A minor point in Fortran’s favor is that since it is a distinctive name and not a regular English word, searching “Fortran” is much less likely to give extraneous results than searching say “C”. (I fear that although the next Fortran standard will allow functions to be declared simple
(a subset of pure
), searching for info about “Fortran simple function” will not give relevant information.)
Putting together the [Top Programming Languages list of IEEE] has also made one other aspect of programming languages clear to us: Computer languages have terrible names.

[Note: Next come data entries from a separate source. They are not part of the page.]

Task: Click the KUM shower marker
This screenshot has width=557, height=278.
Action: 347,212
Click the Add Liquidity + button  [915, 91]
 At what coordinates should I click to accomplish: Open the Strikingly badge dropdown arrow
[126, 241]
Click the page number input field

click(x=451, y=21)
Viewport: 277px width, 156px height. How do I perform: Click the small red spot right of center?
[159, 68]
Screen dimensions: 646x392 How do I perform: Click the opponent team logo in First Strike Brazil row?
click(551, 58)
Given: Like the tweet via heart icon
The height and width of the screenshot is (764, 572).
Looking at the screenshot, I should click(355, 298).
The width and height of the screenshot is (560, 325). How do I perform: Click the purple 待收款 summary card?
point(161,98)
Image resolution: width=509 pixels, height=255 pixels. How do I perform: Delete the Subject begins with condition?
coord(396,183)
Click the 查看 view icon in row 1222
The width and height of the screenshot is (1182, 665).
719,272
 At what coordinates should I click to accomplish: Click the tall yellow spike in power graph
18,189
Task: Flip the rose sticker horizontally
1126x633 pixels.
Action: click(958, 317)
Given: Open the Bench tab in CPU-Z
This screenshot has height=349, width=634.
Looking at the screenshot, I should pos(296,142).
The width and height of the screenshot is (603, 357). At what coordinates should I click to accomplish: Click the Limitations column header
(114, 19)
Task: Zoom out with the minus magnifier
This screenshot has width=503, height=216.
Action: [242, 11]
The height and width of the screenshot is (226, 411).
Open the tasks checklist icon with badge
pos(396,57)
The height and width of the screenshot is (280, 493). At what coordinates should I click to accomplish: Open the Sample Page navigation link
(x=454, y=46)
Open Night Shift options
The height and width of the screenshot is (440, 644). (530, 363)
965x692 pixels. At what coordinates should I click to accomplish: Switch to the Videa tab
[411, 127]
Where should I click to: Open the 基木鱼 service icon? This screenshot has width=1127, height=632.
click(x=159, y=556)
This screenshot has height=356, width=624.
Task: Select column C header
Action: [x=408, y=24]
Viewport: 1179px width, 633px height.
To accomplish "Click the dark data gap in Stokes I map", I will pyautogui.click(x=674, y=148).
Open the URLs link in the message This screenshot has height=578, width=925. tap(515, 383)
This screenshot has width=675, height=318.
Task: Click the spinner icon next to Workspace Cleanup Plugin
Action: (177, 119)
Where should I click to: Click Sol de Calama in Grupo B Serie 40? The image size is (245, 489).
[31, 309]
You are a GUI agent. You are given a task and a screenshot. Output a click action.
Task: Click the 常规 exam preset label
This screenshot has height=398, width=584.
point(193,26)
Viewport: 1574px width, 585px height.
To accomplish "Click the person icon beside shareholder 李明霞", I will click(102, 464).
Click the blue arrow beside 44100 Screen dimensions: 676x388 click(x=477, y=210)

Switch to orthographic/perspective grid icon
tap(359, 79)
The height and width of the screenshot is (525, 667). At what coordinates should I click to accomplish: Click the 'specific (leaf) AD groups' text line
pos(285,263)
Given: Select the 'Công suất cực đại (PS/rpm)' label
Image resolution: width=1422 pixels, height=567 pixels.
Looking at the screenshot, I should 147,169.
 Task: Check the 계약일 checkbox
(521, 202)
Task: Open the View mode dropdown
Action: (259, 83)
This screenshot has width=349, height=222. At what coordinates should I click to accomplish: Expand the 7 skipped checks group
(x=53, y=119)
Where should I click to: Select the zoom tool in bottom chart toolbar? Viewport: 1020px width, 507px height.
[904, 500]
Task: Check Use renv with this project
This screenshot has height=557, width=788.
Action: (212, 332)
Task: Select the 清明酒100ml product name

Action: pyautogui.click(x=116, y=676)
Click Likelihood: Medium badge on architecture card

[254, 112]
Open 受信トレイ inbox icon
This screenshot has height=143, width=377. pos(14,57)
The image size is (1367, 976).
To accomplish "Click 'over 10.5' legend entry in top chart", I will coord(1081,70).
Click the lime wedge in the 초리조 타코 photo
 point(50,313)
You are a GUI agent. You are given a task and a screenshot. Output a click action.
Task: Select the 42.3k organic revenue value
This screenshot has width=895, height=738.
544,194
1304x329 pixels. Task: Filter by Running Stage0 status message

Things started out so well with Fortran and Cobol—brief yet euphonious names rooted in descriptors of language’s purpose: formula translator, business language. Sadly, by the late 1960s, the rot had set in. BCPL arrived, its name a brute acronym for Basic Combined Programming Language, four words that conspire to give no information about the nature of the language or its purpose. BCPL begat B. And B begat C. C itself is a staggering accomplishment, a milestone on every timeline of computing. But its name must be considered a stain on its incredible legacy.
For C begat the even greater nominative monstrosity of C++. This made it acceptable to incorporate symbols, a tradition continued with names like C# and F#. But perhaps even worse is the alternate fashion of just using common nouns as names, for example, Rust, Ruby, and Scheme. Some forgiveness can be given for a borrowed name that’s unlikely to cause a semantic collision in normal use, such as Python or Lisp. But there can be none for such abominations as Processing or Go. These are words so often used in computing contexts that not even a regex match pattern written by God could disambiguate all the indexing and search collisions.
Consequently, some of the metrics that compose the TPL require many hours of handwork to clean up the data (hence our strong feelings). Some languages have their signal so swamped by semantic collisions that their popularity is likely being underestimated.